What to work on:
Every record needs to be repeated exactly; its pictures do not.

** Source information follows **

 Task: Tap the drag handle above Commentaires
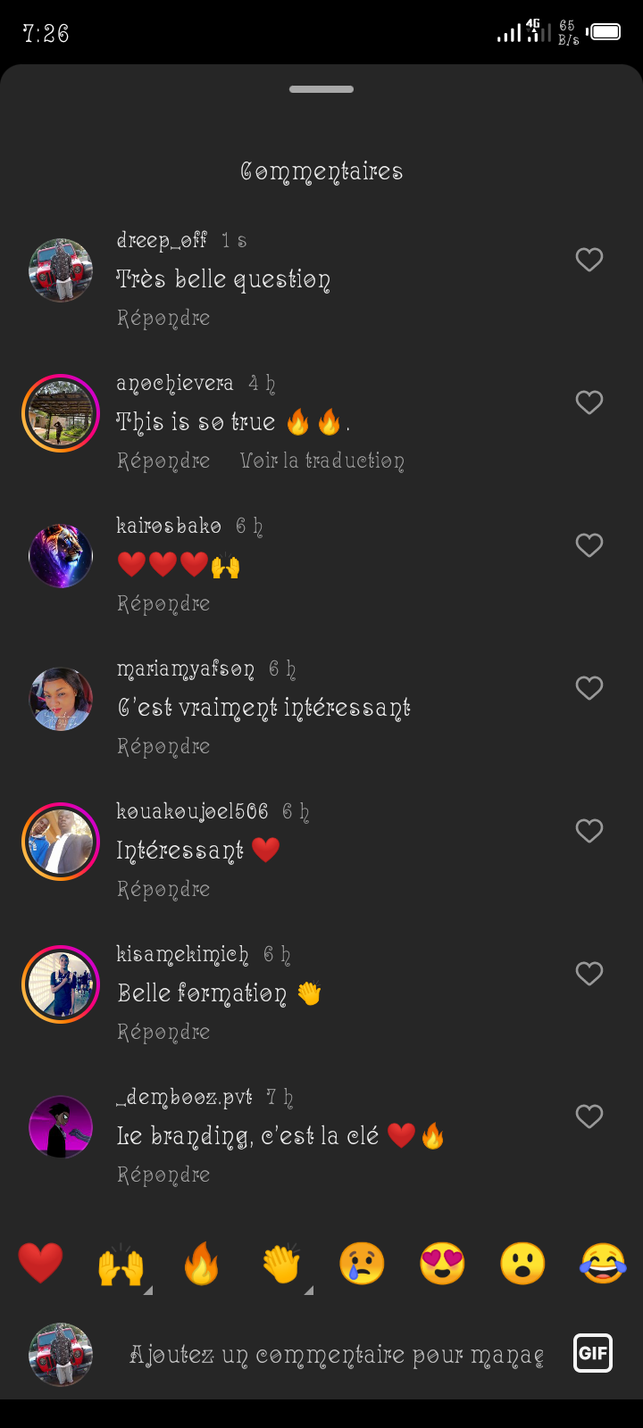pyautogui.click(x=322, y=89)
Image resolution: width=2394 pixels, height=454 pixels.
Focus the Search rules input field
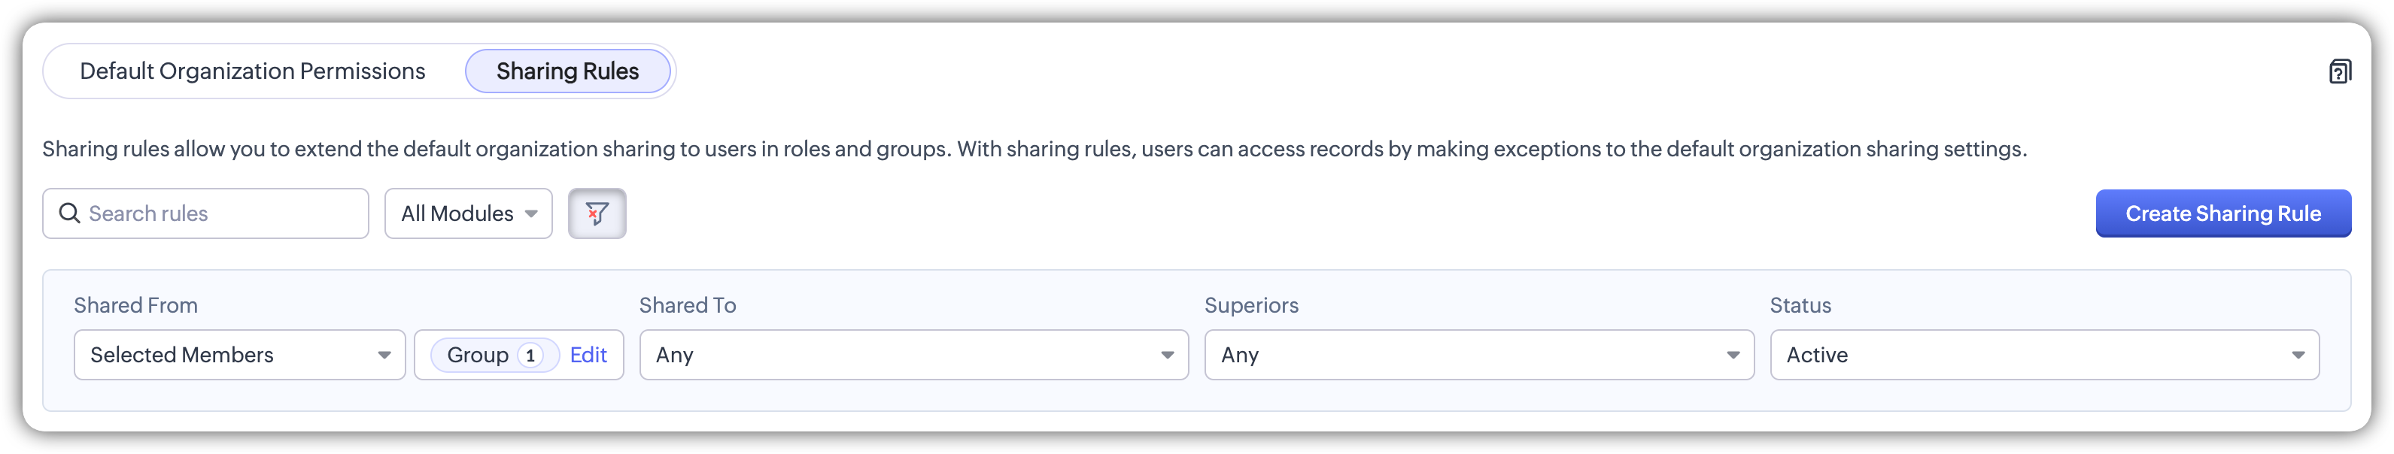pyautogui.click(x=218, y=214)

** End of Source information **

Your response:
 Task: Tap the drag handle above Commentaires
pyautogui.click(x=322, y=89)
Image resolution: width=2394 pixels, height=454 pixels.
Focus the Search rules input field
pyautogui.click(x=218, y=214)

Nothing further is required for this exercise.